[Start of Attachment]
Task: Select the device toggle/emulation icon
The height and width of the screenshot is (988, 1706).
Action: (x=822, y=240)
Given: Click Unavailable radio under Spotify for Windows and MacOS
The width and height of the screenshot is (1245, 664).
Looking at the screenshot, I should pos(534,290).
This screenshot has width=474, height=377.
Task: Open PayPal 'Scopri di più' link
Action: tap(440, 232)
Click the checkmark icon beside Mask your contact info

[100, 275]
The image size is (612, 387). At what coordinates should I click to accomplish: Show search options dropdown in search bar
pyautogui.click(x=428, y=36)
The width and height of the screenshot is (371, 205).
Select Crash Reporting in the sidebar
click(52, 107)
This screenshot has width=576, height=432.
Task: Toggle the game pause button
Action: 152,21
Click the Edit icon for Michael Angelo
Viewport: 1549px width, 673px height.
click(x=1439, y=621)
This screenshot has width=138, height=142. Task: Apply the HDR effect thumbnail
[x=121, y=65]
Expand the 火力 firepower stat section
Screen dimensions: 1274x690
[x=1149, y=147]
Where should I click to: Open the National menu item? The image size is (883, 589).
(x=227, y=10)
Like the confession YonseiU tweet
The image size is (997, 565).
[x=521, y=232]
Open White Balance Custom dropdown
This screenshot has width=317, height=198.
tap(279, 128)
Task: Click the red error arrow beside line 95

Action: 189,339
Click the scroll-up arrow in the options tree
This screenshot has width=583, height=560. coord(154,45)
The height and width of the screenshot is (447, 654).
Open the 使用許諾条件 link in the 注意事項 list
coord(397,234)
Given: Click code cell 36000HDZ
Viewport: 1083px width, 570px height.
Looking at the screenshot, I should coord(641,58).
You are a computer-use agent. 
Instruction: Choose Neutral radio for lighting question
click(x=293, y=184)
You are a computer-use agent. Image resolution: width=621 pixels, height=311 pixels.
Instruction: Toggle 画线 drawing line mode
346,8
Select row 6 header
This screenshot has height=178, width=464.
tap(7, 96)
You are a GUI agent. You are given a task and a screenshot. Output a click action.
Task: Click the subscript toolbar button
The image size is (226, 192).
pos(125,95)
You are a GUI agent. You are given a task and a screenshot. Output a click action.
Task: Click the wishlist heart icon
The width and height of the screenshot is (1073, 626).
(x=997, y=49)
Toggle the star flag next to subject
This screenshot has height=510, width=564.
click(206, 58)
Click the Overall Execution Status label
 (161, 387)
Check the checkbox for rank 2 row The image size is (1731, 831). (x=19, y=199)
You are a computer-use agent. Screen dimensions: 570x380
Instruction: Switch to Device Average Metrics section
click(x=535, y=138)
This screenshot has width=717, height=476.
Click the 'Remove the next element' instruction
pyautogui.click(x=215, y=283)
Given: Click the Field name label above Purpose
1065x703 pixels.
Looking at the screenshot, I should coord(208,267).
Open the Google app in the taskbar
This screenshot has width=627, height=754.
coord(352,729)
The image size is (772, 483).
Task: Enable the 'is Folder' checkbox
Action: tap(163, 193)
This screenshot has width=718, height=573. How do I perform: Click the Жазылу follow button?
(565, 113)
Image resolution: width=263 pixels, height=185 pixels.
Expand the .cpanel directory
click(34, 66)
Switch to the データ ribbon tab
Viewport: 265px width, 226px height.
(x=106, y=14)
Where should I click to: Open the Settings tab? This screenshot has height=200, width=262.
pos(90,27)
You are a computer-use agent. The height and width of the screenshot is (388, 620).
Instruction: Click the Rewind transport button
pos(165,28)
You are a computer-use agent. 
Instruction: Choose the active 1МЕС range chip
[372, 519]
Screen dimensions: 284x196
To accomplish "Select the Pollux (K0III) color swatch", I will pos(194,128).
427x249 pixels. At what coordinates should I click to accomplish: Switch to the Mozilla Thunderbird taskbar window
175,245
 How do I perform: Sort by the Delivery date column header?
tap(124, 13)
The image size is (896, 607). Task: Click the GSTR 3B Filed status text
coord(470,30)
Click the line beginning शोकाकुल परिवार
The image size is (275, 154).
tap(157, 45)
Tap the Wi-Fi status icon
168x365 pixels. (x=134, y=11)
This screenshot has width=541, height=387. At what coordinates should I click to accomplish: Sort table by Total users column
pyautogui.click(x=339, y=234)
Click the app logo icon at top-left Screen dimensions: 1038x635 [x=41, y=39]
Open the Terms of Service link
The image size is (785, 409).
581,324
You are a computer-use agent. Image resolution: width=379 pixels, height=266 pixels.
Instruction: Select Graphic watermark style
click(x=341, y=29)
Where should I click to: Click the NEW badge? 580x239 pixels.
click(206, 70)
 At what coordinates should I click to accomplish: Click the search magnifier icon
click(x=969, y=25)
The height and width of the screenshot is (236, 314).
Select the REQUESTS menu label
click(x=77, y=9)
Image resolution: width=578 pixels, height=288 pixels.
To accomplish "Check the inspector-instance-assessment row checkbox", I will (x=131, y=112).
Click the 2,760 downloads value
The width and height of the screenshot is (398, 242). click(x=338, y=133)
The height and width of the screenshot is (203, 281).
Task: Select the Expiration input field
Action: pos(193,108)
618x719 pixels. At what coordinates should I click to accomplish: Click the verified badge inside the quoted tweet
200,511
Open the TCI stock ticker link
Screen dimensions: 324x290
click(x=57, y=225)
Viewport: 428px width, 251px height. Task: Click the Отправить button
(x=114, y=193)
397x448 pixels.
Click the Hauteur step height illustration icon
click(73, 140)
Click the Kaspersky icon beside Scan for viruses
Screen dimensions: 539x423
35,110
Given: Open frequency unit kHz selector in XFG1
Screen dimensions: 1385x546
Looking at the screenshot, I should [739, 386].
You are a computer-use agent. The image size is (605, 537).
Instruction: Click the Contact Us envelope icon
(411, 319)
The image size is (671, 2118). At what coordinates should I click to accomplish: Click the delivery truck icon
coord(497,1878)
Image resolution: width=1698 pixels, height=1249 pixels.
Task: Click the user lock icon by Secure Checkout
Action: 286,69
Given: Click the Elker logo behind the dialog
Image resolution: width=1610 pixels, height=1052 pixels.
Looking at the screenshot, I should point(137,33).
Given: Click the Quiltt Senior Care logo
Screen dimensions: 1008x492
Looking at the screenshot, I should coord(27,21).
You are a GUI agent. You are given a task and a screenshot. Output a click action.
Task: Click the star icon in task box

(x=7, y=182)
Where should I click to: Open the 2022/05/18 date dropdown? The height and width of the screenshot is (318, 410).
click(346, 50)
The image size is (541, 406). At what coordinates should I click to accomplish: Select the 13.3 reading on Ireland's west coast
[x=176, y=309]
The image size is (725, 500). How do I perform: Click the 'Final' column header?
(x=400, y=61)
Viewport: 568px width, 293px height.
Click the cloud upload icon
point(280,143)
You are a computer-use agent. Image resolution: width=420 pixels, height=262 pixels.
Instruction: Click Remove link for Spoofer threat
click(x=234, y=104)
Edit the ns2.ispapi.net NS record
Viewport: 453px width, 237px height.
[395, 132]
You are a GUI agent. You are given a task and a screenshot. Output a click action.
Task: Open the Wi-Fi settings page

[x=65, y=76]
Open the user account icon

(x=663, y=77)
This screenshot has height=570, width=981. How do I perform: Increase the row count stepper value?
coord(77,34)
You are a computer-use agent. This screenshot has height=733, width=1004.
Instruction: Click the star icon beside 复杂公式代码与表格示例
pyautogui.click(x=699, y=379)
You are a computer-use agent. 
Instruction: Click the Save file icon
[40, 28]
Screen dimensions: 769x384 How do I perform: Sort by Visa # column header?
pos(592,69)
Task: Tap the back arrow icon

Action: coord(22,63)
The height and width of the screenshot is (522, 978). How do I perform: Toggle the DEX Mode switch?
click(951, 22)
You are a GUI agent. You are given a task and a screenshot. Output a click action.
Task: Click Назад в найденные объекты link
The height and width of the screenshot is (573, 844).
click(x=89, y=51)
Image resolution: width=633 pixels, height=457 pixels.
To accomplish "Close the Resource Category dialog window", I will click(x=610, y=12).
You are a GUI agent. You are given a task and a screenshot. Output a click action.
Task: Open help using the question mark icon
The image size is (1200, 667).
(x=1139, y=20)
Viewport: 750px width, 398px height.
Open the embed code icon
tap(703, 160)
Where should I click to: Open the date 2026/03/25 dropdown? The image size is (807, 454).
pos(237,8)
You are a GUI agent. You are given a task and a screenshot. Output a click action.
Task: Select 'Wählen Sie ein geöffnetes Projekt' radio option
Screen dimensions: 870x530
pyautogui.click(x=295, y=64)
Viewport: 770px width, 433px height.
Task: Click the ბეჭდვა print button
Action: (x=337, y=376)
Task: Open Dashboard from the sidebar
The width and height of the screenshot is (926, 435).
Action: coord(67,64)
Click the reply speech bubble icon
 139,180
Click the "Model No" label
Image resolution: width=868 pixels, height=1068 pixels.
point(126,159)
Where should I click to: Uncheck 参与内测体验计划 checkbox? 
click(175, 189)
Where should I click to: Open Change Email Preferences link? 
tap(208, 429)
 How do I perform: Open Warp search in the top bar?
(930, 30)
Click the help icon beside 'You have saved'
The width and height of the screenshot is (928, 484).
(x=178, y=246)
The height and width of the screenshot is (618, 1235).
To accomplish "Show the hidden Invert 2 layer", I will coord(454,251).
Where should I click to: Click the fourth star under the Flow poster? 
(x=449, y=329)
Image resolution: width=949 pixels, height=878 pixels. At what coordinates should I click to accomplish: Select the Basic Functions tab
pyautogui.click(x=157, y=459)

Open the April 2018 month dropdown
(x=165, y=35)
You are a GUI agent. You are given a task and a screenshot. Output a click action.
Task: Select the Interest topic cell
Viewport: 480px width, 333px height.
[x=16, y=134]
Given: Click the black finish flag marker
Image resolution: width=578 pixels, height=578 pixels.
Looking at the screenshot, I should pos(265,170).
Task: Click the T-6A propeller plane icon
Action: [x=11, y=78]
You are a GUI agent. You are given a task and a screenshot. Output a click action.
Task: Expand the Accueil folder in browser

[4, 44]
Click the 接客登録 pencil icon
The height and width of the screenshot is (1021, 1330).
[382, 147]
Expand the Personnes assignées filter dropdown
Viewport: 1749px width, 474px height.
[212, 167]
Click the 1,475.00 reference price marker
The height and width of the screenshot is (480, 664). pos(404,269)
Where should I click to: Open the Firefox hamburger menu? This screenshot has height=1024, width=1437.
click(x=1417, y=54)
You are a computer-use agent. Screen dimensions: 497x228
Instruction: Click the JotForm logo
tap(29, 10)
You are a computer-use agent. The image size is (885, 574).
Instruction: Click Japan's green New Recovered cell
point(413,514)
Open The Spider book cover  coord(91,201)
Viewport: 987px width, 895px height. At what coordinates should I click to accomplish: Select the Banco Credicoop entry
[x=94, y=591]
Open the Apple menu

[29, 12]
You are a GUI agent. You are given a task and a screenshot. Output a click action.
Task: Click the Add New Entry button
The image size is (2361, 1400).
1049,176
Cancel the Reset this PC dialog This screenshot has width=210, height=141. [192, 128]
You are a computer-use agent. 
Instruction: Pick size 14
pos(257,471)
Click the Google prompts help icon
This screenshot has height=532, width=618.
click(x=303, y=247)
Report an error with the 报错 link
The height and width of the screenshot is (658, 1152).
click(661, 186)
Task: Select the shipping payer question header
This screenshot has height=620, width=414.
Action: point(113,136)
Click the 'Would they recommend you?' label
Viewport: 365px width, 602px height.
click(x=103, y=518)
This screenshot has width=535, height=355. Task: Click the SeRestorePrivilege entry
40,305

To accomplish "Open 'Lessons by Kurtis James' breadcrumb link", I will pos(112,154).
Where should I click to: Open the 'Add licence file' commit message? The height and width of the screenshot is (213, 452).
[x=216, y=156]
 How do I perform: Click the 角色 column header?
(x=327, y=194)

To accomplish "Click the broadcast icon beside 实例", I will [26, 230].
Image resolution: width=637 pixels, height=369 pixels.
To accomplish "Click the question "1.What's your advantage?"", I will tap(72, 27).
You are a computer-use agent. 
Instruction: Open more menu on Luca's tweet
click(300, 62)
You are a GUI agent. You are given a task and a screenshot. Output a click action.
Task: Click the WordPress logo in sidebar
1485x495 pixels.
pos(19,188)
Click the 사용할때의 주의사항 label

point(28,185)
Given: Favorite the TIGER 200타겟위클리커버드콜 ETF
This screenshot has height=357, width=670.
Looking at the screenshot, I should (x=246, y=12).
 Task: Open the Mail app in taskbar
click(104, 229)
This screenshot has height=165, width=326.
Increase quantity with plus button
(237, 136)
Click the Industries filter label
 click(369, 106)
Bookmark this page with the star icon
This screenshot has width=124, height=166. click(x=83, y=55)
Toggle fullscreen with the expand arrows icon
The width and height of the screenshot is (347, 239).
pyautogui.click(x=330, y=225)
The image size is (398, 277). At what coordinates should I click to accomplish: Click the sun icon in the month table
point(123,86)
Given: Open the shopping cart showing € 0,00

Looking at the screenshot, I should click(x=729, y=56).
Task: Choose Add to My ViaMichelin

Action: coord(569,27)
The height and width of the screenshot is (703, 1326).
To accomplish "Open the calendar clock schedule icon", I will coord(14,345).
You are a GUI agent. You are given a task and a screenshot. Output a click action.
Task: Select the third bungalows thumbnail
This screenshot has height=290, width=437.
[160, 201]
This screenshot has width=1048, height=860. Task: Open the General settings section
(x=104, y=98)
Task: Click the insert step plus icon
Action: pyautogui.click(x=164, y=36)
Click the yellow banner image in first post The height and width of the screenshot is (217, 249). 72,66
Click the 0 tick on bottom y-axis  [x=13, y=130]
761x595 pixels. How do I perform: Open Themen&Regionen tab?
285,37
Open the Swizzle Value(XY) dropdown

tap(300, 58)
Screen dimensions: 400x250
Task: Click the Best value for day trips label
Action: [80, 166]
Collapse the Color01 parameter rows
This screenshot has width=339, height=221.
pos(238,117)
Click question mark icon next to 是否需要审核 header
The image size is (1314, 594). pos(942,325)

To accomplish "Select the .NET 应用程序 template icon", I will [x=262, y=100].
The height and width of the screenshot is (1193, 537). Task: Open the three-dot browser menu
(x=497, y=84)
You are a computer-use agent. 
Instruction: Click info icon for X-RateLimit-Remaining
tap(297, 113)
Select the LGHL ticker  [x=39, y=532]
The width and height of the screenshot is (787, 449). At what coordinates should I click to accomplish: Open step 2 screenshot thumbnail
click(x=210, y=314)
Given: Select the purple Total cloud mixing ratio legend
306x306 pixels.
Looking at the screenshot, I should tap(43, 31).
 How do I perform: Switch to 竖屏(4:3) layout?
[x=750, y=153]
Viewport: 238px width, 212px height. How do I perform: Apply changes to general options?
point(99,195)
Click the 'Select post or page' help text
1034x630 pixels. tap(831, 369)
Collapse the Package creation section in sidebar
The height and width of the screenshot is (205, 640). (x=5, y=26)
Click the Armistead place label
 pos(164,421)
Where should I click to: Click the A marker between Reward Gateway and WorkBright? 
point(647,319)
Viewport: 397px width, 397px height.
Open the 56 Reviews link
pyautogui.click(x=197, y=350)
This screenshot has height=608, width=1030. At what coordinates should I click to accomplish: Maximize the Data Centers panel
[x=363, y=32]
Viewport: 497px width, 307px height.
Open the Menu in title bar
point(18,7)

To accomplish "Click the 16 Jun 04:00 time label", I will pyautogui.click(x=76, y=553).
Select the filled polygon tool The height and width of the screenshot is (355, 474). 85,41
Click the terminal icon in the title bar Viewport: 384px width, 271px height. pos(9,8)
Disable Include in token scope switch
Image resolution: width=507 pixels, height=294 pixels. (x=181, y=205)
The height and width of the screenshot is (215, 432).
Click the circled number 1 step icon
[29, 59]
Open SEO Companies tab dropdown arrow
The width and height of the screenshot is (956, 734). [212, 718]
[End of Attachment]
• What the task requires: Provide only the number of lines above that contain the word "dialog".

• Written response: 3